Prenez l’audace du styliste Dino Alves, mélangez avec les couleurs flashy du duo angolais Mental, servez à un parterre enthousiaste, et vous avez la recette d’une fin de semaine de Mode à Lisbonne plutôt réussie. Un bon coup de pied dans le marasme ambiant.

Modalisboa est la première fashionweek organisée après les grands défilés européens : Milan Paris, Londres… Cette semaine de la mode à Lisbonne n’en a pas la dimension, mais la qualité des défilés et l’audace des créateurs qui se surpassent dans un univers très concurrentiel a de quoi réchauffer les esprits les plus chagrins. Comme la clôture de l’événement, dimanche 14, confiée à  Dino Alves.

Aussi  talentueux styliste que vrai créateur d’évènement, surnommé « l’enfant terrible » (en français) parce qu’il aborde le vêtement à la façon de Jean-Paul Gaultier (première époque), Dino Alves est la coqueluche du public pour ses défilés différents et provocants. Cette fois encore, Dino a fait son show : une déferlante d’athlétiques mannequins hommes pour présenter des vêtements faits pour les femmes, mais empruntant tout ou presque à la garde-robe masculine : chemise, cravate, veste, pantalon. Perruques évoquant la cour de Louis XIV, chaussures de marquis assorties, pour faire chalouper à l’extrême les mannequins. Dans une ambiance survoltée, et à un rythme effréné, les mannequins sont ensuite revenus sur la « passerelle » pour un dernier passage, munis d’un mouchoir blanc pour se démaquiller. Une inspiration empruntée à l’univers du Tabuki, le théâtre japonais.

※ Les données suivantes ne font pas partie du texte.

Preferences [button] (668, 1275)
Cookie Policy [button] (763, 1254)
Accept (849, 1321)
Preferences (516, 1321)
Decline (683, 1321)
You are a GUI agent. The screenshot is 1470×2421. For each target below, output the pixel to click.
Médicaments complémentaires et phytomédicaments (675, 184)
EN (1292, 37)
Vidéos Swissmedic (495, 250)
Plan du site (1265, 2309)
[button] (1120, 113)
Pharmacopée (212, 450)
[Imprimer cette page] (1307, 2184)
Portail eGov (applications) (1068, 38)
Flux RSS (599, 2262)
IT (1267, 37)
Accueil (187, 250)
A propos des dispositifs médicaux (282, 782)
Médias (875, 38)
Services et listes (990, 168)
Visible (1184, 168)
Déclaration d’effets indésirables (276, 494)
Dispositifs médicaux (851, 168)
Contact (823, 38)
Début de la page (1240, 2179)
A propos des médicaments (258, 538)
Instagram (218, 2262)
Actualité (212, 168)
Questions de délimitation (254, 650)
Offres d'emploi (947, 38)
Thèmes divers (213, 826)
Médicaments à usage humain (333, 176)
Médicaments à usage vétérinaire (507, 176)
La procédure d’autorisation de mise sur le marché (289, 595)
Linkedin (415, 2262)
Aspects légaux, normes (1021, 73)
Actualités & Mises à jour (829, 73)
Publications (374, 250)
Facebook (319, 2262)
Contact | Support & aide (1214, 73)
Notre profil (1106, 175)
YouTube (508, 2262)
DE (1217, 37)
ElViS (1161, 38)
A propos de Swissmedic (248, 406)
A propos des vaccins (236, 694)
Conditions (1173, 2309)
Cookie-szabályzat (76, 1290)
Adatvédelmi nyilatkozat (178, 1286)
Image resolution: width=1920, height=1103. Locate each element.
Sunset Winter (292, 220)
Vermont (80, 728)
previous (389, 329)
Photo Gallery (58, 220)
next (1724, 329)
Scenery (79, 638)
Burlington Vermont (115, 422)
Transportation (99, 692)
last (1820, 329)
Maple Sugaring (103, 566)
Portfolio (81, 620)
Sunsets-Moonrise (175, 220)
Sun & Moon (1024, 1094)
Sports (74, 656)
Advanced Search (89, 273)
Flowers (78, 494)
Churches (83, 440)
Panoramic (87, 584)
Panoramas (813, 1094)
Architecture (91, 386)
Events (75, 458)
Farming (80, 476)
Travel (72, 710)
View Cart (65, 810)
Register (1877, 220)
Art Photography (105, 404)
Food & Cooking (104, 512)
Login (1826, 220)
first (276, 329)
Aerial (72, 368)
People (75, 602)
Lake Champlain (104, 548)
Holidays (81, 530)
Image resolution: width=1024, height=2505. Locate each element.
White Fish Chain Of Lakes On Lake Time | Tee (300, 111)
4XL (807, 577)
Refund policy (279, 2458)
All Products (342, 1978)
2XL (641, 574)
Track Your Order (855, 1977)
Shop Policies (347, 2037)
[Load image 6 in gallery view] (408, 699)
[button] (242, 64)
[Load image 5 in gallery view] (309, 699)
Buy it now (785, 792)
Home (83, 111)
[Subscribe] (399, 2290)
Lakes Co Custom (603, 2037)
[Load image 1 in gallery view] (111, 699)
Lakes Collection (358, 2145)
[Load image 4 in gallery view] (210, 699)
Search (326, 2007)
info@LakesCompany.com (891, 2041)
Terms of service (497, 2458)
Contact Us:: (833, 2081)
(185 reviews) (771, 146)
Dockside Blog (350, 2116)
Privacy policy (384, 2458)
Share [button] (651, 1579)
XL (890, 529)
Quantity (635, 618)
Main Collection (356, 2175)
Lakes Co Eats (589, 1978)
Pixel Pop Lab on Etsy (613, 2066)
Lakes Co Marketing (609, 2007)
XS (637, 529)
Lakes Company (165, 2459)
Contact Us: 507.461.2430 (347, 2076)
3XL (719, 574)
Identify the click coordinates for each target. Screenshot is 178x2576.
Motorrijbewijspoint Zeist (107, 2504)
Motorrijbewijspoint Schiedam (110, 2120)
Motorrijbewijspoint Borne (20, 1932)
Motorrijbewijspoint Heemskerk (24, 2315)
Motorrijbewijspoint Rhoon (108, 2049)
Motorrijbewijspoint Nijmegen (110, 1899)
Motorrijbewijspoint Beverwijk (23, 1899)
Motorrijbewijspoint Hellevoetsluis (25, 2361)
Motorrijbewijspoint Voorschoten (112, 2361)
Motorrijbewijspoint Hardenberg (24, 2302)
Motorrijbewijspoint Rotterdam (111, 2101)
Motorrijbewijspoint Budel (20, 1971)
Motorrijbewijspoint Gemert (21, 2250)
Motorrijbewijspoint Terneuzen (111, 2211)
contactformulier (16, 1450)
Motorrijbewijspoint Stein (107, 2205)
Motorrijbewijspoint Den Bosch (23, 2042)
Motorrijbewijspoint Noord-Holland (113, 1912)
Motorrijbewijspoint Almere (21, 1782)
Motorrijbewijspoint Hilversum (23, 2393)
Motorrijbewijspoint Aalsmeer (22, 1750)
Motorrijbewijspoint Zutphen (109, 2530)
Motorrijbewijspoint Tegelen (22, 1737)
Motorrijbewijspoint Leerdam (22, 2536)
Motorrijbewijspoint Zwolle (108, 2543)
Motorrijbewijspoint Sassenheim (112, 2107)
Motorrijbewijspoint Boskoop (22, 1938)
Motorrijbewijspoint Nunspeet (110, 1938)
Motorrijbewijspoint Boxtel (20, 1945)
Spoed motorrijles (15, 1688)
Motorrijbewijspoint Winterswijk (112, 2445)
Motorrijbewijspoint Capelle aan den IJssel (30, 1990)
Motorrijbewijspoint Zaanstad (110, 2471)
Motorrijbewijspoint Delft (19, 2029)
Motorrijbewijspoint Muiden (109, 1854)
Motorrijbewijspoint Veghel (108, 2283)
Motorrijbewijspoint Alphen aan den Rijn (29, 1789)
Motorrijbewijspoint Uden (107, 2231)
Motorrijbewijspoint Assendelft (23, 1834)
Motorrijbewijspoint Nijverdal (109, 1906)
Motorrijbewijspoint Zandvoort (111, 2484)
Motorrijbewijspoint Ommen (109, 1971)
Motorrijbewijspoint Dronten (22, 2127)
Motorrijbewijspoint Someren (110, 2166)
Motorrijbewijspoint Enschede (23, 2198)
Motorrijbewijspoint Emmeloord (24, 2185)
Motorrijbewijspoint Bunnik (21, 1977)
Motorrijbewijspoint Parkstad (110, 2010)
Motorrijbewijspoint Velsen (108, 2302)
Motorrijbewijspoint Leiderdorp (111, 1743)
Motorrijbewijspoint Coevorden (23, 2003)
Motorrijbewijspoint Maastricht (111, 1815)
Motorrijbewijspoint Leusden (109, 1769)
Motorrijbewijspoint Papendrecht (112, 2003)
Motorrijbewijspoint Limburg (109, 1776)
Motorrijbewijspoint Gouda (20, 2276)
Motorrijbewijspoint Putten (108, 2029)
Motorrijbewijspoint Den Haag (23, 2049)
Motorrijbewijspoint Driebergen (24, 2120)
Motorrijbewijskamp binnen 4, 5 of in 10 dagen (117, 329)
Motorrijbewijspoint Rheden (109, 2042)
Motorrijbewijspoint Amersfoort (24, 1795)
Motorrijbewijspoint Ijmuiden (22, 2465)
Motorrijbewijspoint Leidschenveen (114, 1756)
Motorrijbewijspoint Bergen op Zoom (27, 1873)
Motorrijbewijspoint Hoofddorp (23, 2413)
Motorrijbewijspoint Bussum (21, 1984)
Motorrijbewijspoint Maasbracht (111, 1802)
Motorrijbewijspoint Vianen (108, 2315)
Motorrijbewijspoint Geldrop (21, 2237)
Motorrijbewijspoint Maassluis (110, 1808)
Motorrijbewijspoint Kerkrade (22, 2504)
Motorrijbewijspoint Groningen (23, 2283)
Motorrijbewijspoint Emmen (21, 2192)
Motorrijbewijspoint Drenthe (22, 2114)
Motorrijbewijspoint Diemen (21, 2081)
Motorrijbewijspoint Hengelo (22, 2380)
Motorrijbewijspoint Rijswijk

A peine remis de ses émotions, le public enthousiaste et séduit a assisté au défilé de « Mental », un  duo de créateurs angolais. Débauche de couleurs, mise en scène burlesque, et style afro-occidental,  Tekasala et Shunnoz n’avaient encore jamais montré leur travail hors d’Angola. L’Africain vu par les blancs, ou l’africain vu par les autres africains, le sage, le fou, le m’a-tu-vu et sa jolie femme, le marché et ses couleurs bigarrées, les bassines pleines de légumes et de fruits, et sur les vêtements le même épanchement de couleurs. Au point d’ailleurs de faire des costumes bicolores, gris vert et rose flashy, tranchés napolitains. Une dualité destinée à évoquer tous les drapeaux que l’africain immigré promène avec lui, celui de son pays et celui de ses terres d’accueil. Un « Mental » d’acier pour un défilé franchement drôle, plus piquant qu’original et qui veut se servir du Portugal – pays frère – comme d’un tremplin potentiel vers d’autres marchés. L’Angola vit un développement économique important et veut désormais exporter de plus en plus de « talents » et non plus seulement de la main-d’œuvre bon marché. A l’exemple de l’agence « Xiiks » (prononcez « chic’s) à l’origine de l’évènement.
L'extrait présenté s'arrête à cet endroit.